## [TASK DIRECTIONS]
Locate the line that contains "How do I perform: Expand". Reproduce it and all following lines up to the end of the material, exactly and with nothing added.

╔══

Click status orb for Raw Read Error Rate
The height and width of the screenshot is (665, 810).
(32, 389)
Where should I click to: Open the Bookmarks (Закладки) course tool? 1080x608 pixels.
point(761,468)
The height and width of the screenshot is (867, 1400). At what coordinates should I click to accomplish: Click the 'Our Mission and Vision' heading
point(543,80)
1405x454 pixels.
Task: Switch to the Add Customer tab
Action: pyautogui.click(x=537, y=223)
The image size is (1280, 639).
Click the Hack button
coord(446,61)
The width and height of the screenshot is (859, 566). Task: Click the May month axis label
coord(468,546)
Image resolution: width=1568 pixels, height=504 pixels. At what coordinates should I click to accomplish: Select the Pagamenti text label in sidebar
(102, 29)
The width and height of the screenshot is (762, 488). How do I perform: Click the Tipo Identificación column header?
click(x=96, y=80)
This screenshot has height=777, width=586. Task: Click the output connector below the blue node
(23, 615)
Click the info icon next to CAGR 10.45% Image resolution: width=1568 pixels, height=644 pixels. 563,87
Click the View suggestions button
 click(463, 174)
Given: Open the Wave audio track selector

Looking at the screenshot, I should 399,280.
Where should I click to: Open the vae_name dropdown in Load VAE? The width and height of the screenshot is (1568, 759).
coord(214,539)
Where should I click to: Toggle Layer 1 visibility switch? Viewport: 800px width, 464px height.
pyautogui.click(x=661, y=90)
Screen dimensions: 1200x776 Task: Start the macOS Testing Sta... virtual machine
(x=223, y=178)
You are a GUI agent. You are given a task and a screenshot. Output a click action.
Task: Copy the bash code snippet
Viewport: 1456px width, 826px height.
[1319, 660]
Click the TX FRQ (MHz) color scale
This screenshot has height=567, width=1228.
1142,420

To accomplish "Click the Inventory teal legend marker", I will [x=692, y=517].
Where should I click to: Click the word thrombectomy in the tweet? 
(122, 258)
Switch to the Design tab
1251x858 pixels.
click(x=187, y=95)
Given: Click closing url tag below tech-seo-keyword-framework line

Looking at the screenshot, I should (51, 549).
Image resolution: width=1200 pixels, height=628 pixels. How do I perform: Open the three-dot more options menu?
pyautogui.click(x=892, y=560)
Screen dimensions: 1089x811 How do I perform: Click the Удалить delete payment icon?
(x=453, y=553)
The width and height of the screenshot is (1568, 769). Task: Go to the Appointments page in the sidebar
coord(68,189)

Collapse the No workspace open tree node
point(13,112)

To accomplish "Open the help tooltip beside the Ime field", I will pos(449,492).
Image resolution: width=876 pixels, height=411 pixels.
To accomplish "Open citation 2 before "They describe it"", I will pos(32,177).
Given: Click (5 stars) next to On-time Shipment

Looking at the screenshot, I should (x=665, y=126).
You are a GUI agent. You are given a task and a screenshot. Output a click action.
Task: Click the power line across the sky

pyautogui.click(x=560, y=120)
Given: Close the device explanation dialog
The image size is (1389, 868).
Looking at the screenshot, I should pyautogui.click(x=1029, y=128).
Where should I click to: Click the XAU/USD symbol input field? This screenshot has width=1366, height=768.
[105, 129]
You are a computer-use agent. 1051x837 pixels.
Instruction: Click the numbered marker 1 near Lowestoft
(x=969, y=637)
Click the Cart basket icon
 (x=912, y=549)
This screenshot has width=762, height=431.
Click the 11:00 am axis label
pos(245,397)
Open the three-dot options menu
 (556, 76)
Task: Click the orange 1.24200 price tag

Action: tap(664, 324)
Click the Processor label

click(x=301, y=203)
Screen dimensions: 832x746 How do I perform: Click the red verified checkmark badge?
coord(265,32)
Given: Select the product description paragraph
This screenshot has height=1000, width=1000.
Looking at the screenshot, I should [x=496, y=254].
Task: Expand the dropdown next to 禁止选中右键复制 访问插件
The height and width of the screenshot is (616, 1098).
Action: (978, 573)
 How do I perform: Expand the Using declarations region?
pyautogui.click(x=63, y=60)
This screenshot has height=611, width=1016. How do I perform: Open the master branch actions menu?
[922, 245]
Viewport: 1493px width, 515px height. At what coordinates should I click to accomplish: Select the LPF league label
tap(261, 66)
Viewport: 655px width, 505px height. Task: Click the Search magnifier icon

╚══

## [YOUR SOLUTION]
 How do I perform: Expand the Using declarations region?
pyautogui.click(x=63, y=60)
This screenshot has height=611, width=1016. How do I perform: Open the master branch actions menu?
[922, 245]
Viewport: 1493px width, 515px height. At what coordinates should I click to accomplish: Select the LPF league label
tap(261, 66)
Viewport: 655px width, 505px height. Task: Click the Search magnifier icon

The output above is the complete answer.